Retention Time Alignment Poorly Regularized Under Some Conditions

jmmitc06 commented 1 year ago

Here is the retention time alignment plot from a recent experiment (RP - pellets, Morphic):

And another with HILIC+ pellets:

Most of the zig-zaggy chaotic regression lines are blanks, but it occassionally with 'real' samples as well. Suspect peak density is a factor here. Unclear if this has a major impact on results or not, especially with filtering.

jmmitc06 commented 1 year ago

Some initial thoughts:

the anchoring at the beginning and end of the chromatograms does prevent "blowing up" but also a more regularized model should not have this problem anyways.
I'm surprised we get the zig-zag behavior with lowess, need to find some examples and investigate further. Maybe some sets of peaks are shifted more severely while the overall chromatogram is shifted less. If that occurs, there is not an easy fix.
I think it is unlikely but maybe the rules for selecting anchors are not strict enough and we are picking up noise sometimes and aligning junk peaks in some samples.
Currently the criteria for selecting reference peaks considers m-selectivity but I did not see an explicit check on c-selectivity. Maybe we need both.

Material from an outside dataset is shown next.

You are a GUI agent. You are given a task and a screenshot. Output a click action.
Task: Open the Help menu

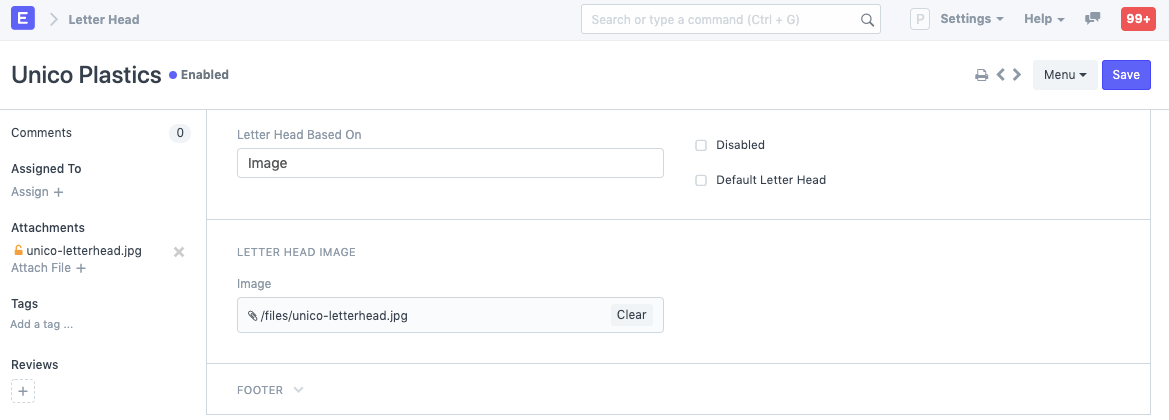(x=1044, y=19)
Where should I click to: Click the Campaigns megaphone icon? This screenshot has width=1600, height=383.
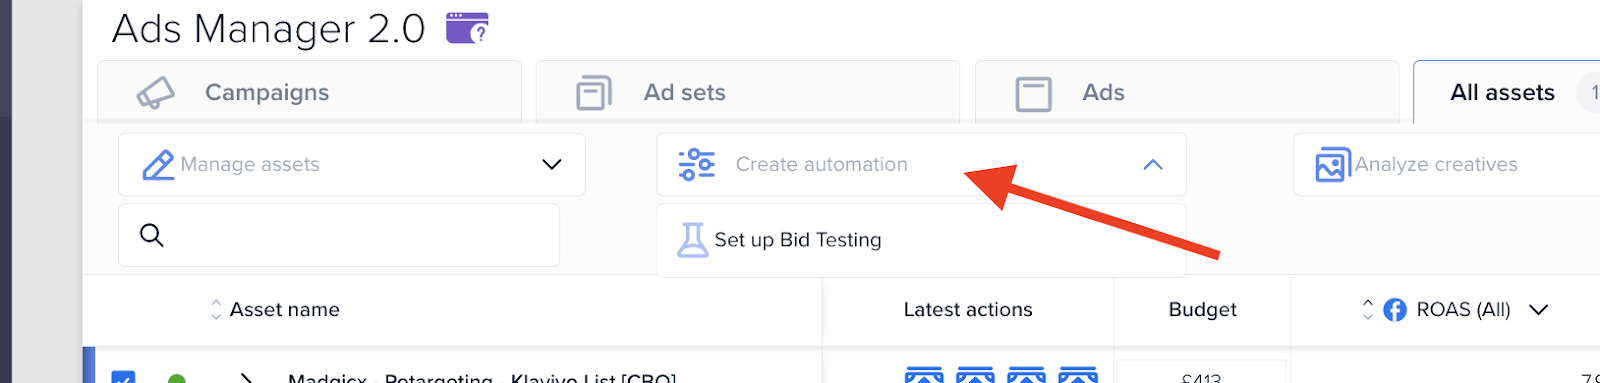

@amnahsiddiqa, if you have ideas for better options than LOWESS, I would like to discuss with you. It would be my 'go-to' method as well but maybe if we put our heads together we can think of something.

shuzhao-li commented 1 year ago

Were the plots based on chromatograms.rt_lowess_calibration_debug or different code?

The RT mapping dictionaries only record values that differ btw two samples. I think rt_lowess_calibration_debug does the right plot.

jmmitc06 commented 1 year ago

These plots were generated using asari dashboard.

I can run it in debug mode and see if the same behavior occurs.

jmmitc06 commented 1 year ago

This issue, while not completely solved, has been partially mitigated by adding a threshold on max RT delta between peaks for alignment and by adding the option to do multiple lowess iterations. The first prevents severe outliers while multiple iterations does improve regularization.

Alignment of blanks remains problematic but likely has no easy solution at this time.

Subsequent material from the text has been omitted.